Monday, January 12, 2009

I had the weirdest weekend. I’ll start off with the baby shower, it sucked. Seriously. I don’t know if it was because I was a bad hostess or because the ‘father to be’ is an A$$, but everything sucked. First off nobody knew each other, she invited one person (couple) from every group that she knew. So that was awkward. Second off the father to be decided that he didn’t want to be involved except he would like to get everybody drunk. He went out and bought over $100.00 of alcohol, which in my opinion is completely inappropriate. He didn’t want to sit next to his girlfriend and help her in any way, and he was just a complete pompous the hole time. Nobody wanted to play any games and they just wanted to open the presents and then have a party. I really think the worst part of it was that I had to stay there the whole time. I wanted to leave so bad! And I wanted to punch this guy in the face on my way out. I feel so bad for this girl, why is she with him??? UGH!

(*side note) Speaking of bad couples, James just e-mailed me and told me that him and his gf/fiancé broke up. While I feel for him and what he must be going through after living together and dating for 2 or 3 years I am beyond ecstatic. I seriously wanted to cry because I was so happy. It has to be the best thing he has done in his life in a long time.

Then on Sunday my mom and I worked on invitations all day, just cutting and cutting paper. It was really tiring. I would have rather paid the extra $200.00 to have the invitation place cut them, but oh well.

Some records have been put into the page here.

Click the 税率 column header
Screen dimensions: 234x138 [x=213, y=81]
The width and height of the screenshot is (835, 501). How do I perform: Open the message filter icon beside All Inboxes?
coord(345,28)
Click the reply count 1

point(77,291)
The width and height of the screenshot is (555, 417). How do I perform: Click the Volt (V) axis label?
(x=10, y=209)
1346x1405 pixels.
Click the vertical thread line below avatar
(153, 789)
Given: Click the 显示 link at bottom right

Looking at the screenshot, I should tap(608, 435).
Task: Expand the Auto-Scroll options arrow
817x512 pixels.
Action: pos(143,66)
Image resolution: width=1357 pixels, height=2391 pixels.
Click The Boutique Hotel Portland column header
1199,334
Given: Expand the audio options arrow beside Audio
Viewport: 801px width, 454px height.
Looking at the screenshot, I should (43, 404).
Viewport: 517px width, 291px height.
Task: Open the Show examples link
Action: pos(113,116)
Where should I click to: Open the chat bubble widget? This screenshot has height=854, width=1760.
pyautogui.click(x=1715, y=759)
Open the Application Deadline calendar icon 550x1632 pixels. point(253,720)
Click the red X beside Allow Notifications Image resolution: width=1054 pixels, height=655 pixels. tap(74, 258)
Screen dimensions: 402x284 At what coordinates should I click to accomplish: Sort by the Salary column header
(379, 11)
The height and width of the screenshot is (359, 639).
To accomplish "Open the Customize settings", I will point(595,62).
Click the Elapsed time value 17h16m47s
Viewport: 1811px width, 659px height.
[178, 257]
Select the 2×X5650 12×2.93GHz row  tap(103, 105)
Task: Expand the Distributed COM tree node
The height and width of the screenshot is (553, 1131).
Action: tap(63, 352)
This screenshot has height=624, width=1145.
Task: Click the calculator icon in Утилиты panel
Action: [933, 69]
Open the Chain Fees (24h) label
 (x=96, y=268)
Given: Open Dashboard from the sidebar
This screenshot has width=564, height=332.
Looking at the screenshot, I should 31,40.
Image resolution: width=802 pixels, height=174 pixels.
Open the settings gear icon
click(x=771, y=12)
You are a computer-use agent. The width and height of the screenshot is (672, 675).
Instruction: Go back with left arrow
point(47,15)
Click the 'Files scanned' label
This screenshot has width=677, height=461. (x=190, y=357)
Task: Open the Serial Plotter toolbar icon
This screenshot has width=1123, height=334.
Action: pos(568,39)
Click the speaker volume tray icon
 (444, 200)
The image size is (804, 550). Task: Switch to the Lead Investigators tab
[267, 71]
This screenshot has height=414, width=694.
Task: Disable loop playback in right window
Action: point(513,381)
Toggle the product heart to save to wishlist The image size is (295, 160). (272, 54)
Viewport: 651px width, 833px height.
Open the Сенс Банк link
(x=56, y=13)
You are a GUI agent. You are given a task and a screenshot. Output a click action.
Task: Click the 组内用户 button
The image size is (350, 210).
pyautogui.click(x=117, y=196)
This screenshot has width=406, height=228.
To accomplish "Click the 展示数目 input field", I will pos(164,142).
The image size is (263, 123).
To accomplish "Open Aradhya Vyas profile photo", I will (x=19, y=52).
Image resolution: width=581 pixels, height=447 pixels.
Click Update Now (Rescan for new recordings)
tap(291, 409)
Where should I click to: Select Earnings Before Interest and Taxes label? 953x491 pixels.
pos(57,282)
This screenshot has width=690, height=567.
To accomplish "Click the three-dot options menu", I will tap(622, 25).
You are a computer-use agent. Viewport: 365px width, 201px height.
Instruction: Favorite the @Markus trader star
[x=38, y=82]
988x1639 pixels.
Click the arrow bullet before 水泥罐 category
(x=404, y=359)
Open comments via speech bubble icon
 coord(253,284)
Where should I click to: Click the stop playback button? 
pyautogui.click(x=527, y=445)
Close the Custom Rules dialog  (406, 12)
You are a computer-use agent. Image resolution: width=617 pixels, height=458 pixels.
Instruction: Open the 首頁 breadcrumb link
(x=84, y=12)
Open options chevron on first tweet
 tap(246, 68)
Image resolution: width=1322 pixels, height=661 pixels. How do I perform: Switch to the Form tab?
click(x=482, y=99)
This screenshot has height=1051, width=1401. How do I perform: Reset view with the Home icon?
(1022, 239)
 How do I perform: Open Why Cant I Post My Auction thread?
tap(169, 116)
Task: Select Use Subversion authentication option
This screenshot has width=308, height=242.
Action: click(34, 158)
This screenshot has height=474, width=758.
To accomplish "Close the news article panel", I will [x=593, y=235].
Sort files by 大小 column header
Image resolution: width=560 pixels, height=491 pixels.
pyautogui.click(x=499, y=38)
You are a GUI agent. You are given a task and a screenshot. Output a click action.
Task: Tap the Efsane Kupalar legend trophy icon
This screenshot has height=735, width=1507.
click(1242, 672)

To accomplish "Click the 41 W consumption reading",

So my cable got shut off because I completely forgot about it (again), and while I could just pay it I decided to keep it off to see what happened. It has been amazing! Seriously I never realized how much time you lose when you are just watching TV. We usually are movie people and we only watch 3 shows a week religiously, but most of the time we just use the cable for the movie channels and for ordering movies. But it’s been off since like Wednesday and I feel so much closer to my family. It’s not like we watch a lot of TV, Ty usually watches one ½ an hour recorded show a day while I make dinner and then Jake and I watch a movie at night. But having Ty help me with dinner and just talking to Jake at night is way better. So while I’m going to turn it back on tonight because I honestly cannot miss gossip girl (!!!!), I am going to try to keep it off more. It’s a waist of valuable family time.